Loghman Sawari was 17 when he was first detained under Australia’s offshore detention policy.
Eight years on, he’s still there.
“It is painful. It has been eight years of my life. It is already gone,” he told SBS News from the Brisbane Immigration Transit Accommodation (BITA) centre.
A member of Iran’s Ahwazi Arab minority, Mr Sawari fled Iran in 2013 after his family was targeted by government forces. His brothers had been jailed by intelligence officers and a cousin was killed by hanging.
On 19 July 2013, a day before Mr Sawari boarded a vessel from Indonesia to Australia, the then-Labor government mandated a new law to send asylum seekers arriving by boat offshore.
When Mr Saawri arrived at Christmas Island on 24 July, he was unaware things had changed.
He spent the following years detained on Manus Island and Port Moresby.
In that time, he witnessed the death of fellow detainees, including the murder of Reza Berati in February 2014. Eighteen at the time, he said he was also a target of violence by rioters attacking the detention centre on Manus Island, with a brick hurled at his head.
“The locals attacked us. They broke the fence and came in,” he said.
“It is very scary, even recounting this. My heart is beating really fast because we witnessed many things we weren’t supposed to see.”
Mr Saawri was transferred to Australia in 2019 under the now-repealed medevac law, first to a Kangaroo Point motel detention facility in Brisbane and then to BITA.
Now, he has one wish: to be resettled in a third country.
“I am looking for freedom and a safe place, wherever around the world, it doesn’t matter – a safe place where someone can respect my identity and respect my person,” he said.
That wish was close to being realised last year under a resettlement deal struck in 2016 between the US and Australia.
Mr Sawari’s health checks and other procedural requirements had been completed and a date was set for a flight to the US – 17 December.
It never eventuated.
“I had the date, my friend in America was told I would be arriving, everything was clear … but I am still here,” Mr Sawari said.

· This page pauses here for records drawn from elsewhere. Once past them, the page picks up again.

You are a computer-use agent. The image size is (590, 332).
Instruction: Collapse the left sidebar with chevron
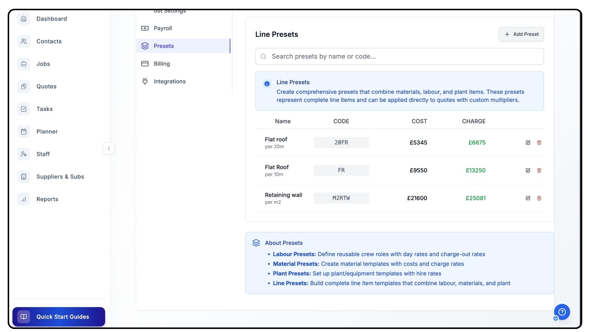pos(109,148)
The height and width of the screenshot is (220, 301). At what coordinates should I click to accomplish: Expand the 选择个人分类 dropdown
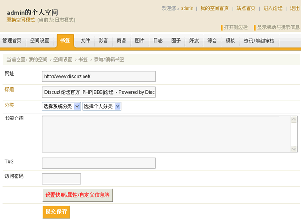[102, 106]
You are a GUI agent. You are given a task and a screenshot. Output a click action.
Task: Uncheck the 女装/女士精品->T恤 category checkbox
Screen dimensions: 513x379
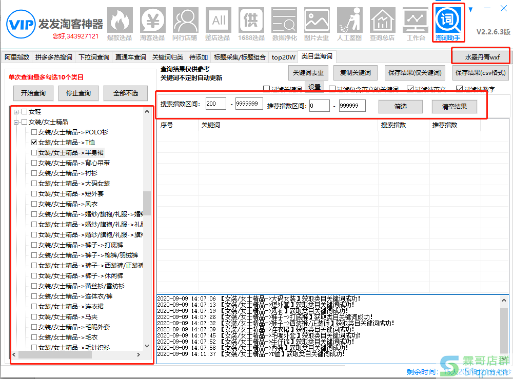(x=34, y=142)
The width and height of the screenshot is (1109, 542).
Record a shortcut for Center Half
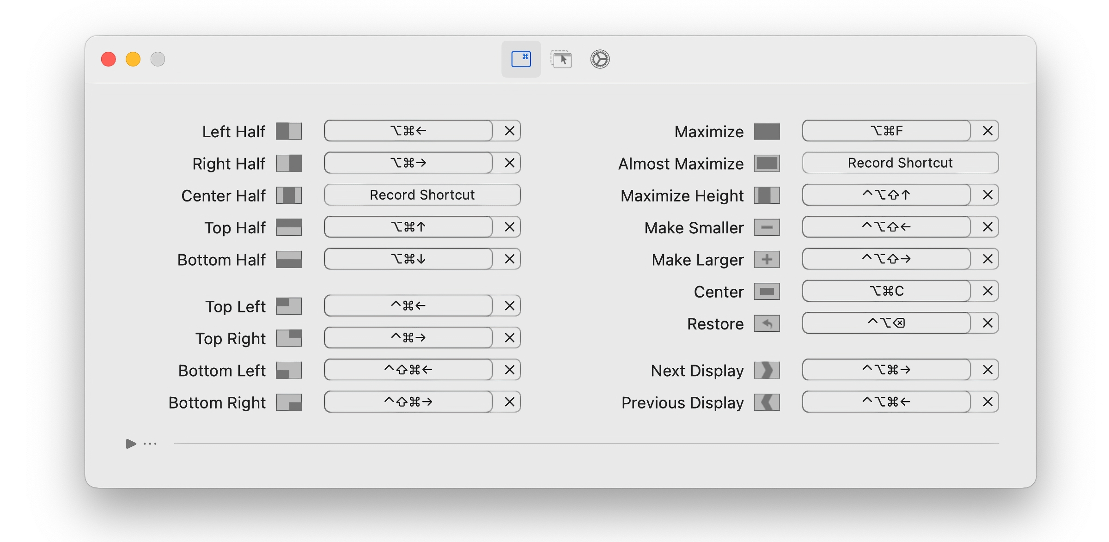click(421, 195)

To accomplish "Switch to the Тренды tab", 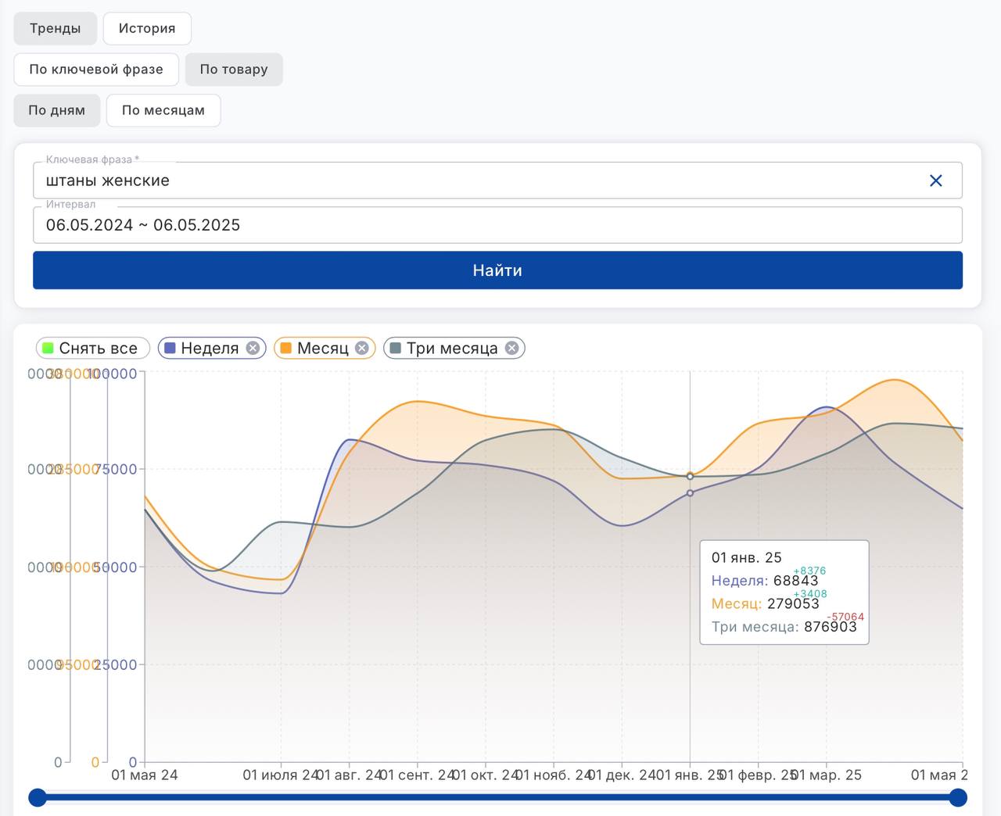I will coord(55,28).
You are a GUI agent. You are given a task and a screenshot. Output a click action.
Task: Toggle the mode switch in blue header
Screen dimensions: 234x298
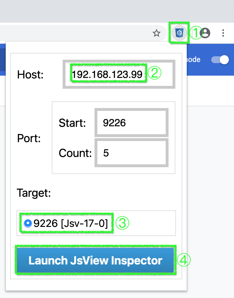[x=220, y=60]
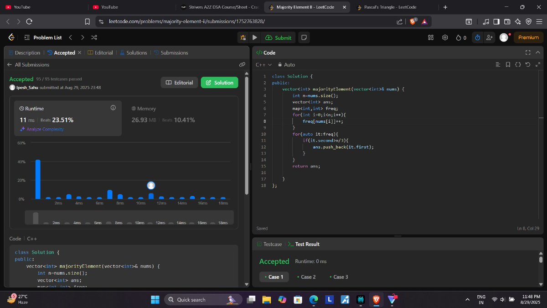The height and width of the screenshot is (308, 547).
Task: Select the timer stopwatch icon
Action: click(x=477, y=37)
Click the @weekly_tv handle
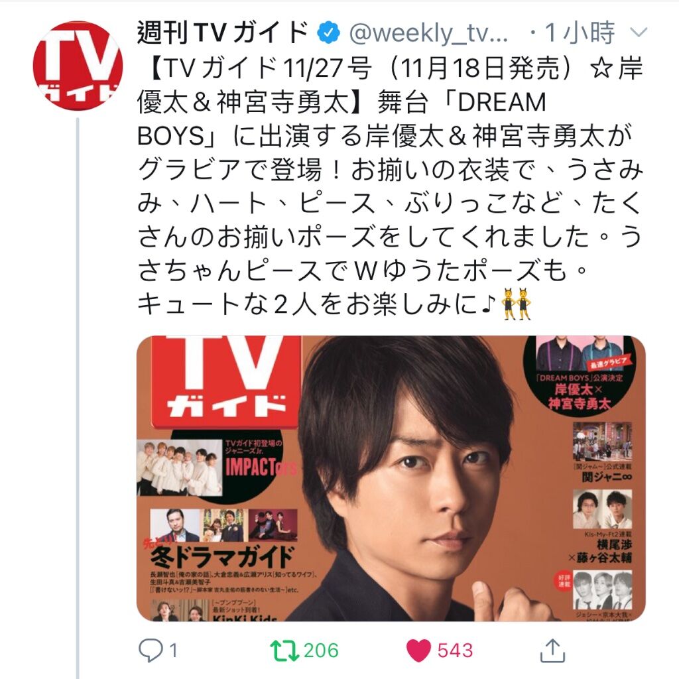The width and height of the screenshot is (679, 679). click(428, 33)
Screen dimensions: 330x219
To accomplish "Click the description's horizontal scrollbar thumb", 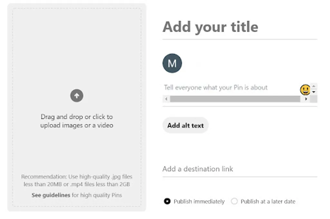I will click(235, 99).
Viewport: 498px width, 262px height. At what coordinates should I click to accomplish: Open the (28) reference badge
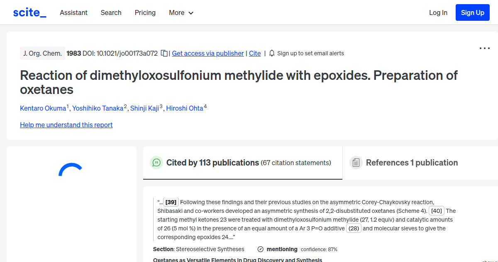click(x=354, y=228)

‘Dark chapter of Australian history’
It’s now been eight years since the Australian government’s offshore detention program came into force.
The anniversary has sparked renewed calls for asylum seekers languishing in Australia’s immigration detention network, like Mr Sawari, to be set free.
Ian Rintoul from the Refugee Action Coalition said Australia’s offshore detention policy has caused a great deal of suffering.
“19 July 2013 marked the beginning of one of the darkest chapters of Australian immigration history,” he said.
“The Australian government is using every aspect that it has at its disposal to make life as difficult as possible for people they have an obligation to protect.”
At least 962 people from Australia’s detention network have been resettled in the United States.
Discussions continue over a 2013 offer from New Zealand to resettle 150 refugees a year.
Last month, Home Affairs Minister Karen Andrews said talks had resumed on the deal.
“The Australian government should accept New Zealand’s repeated offers to take some of the refugees, and work toward ending offshore processing once and for all,” said Sophie McNeill, Australia researcher at Human Rights Watch.
Processing asylum seekers offshore cost Australia $8.3 billion between 2014 and 2020, according to the Refugee Council of Australia.
The federal government has repeatedly said asylum seekers arriving in Australia by boat will not be resettled here.
The Department of Home Affairs has been contacted for comment.